(Collected data entries)
------------------------------------------------------------

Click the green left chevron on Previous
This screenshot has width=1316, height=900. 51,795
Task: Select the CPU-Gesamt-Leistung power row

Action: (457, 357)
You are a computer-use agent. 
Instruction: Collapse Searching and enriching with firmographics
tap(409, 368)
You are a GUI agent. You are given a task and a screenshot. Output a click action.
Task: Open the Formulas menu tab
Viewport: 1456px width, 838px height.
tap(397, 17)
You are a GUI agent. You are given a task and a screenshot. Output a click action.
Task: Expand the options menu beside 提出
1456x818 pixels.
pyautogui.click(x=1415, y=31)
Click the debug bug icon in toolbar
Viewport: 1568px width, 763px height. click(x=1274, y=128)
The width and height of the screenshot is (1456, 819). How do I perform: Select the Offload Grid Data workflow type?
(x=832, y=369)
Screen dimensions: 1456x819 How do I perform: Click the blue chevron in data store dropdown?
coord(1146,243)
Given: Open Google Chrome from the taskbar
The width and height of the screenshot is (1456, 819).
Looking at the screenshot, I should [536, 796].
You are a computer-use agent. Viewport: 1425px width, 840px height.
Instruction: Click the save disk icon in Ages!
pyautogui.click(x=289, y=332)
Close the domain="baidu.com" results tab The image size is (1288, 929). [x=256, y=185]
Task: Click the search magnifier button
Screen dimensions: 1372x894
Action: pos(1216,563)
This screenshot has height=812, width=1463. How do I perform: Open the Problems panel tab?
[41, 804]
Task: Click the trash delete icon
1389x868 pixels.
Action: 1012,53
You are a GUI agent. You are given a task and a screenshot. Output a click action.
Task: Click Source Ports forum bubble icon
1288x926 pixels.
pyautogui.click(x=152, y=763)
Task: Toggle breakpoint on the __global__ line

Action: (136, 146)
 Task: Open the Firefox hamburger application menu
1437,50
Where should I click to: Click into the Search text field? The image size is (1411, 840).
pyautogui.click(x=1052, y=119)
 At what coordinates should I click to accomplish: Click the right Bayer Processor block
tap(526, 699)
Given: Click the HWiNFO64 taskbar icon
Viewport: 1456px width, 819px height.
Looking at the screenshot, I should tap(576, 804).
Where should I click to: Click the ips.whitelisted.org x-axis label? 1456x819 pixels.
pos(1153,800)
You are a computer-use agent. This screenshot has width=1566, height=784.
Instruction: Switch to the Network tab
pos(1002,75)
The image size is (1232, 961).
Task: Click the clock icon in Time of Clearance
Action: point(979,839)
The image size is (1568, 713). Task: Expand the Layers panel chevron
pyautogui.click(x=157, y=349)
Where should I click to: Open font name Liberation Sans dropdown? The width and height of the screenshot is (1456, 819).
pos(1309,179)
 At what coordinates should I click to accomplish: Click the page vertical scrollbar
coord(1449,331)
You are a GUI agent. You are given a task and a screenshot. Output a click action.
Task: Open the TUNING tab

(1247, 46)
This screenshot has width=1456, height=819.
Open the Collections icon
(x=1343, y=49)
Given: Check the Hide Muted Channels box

------------------------------------------------------------

*The problem*: The required answer is the exact run of lines above starting at the line with "Task: Expand the options menu beside 提出" and ending at the line with "Task: Click Source Ports forum bubble icon", with both ends present.

*Response to this exercise*:
Task: Expand the options menu beside 提出
1456x818 pixels.
pyautogui.click(x=1415, y=31)
Click the debug bug icon in toolbar
Viewport: 1568px width, 763px height. click(x=1274, y=128)
The width and height of the screenshot is (1456, 819). How do I perform: Select the Offload Grid Data workflow type?
(x=832, y=369)
Screen dimensions: 1456x819 How do I perform: Click the blue chevron in data store dropdown?
coord(1146,243)
Given: Open Google Chrome from the taskbar
The width and height of the screenshot is (1456, 819).
Looking at the screenshot, I should [536, 796].
You are a computer-use agent. Viewport: 1425px width, 840px height.
Instruction: Click the save disk icon in Ages!
pyautogui.click(x=289, y=332)
Close the domain="baidu.com" results tab The image size is (1288, 929). [x=256, y=185]
Task: Click the search magnifier button
Screen dimensions: 1372x894
Action: pos(1216,563)
This screenshot has height=812, width=1463. How do I perform: Open the Problems panel tab?
[41, 804]
Task: Click the trash delete icon
1389x868 pixels.
Action: 1012,53
You are a GUI agent. You are given a task and a screenshot. Output a click action.
Task: Click Source Ports forum bubble icon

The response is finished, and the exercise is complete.